Rusty ran the theater as an art house cinema and it was his passion for the next two decades. In 1995, Rusty partnered with some local individuals to present live music on an occasional basis, eventually adding a performance sound system and launching the OperaHouseLive.com website in 2004 to support an ongoing schedule of live performance alongside the regular schedule of movies. Rusty switched from 35 millimeter film to digital projection later in the decade, but the film industry’s shift to earlier distribution of newly-released movies on DVD had a noticeable affect on ticket sales. By the spring of 2008, Pam and Rusty had put a “for sale” sign on the Opera House, hoping someone else might have the energy to sustain the theater as a viable business.

Independent filmmaker Lawrence Cumbo and his wife Julie were returning to Shepherdstown in 2010 after an assignment in New Zealand and saw the sign still in the window. By Halloween that year, they had purchased the building and were enthusiastic to try new ideas to bring audiences into the theater. Cumbo’s initial plan was to continue running the Opera House as an art house theater, leveraging his own experience in the industry to expand the offerings. Still, changing movie-going habits proved to be too much of an obstacle and Cumbo began to shift the mix to predominantly live music.

Dr. John on stage at the Shepherdstown Opera House

In September of 2012, the Opera House hosted legendary musician Dr. John as part of a documentary directed by Cumbo that was later broadcast on the Smithsonian Channel in 2014. Cumbo continued to focus on hosting live music for the next few years, but the travel required for his film-making career did not fill well with the need for advance planning and regular scheduling of live production shows.

By 2017, when Harriet and Steve Pearson were regular weekend visitors to Shepherdstown, the Opera House was open infrequently for performances and struggling financially. The theater had been for sale informally for a year or so, but in December 2017 Cumbo hired a real estate broker to market the building. With the prospect of the property being sold and converted into an apartment building or office space, the Pearsons made a decision after attending a concert the night before —they would make an offer to purchase the Opera House and a commitment to keep it operating as a theater. By the end of the month they had an agreement and closed the deal a few months later in March 2018.

Rebuilding The Shepherdstown Opera House

Inside the theater after the floding

As Harriet and Steve took on the tasks of building up the performance schedule and organizing neglected maintenance, the future of the theater looked brighter than it had in many years.

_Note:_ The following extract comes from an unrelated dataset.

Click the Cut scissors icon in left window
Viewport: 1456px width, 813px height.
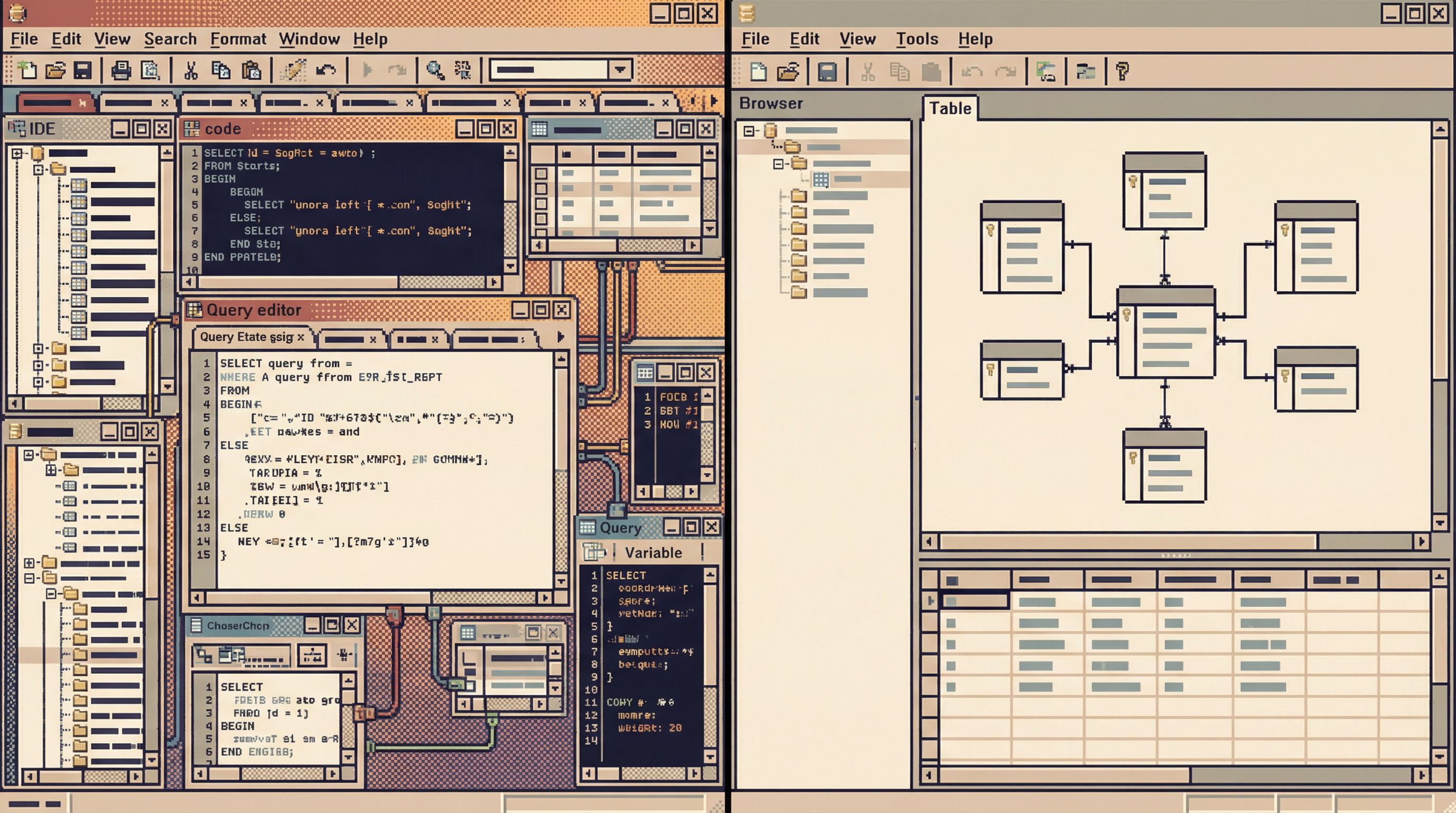coord(191,70)
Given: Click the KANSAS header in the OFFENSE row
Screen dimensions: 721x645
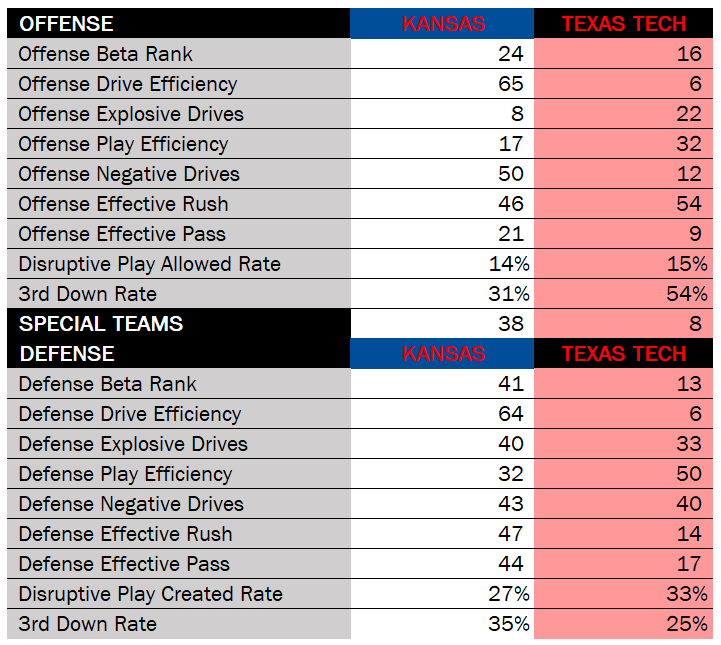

But on May 16, Steve received an early morning phone call with an ominous report—water was raining from the ceiling over the stage. What turned out be nearly 5,000 gallons of water from a burst pipe in the apartment above ultimately flooded into the theater.

Initially, Harriet & Steve thought that the repairs would be minor and a short interruption of their plans. However, as the damaged walls were opened up, bigger problems became apparent, including significant failures in the structure and problematic modifications made during earlier renovations. Over the next few years, the entire building underwent extensive renovation and reopened in the spring of 2023. The restored Opera House preserves historic elements of the buildings with improved accessibility and updated amenities to continue a second century of Shepherdstown’s family owned & operated theater.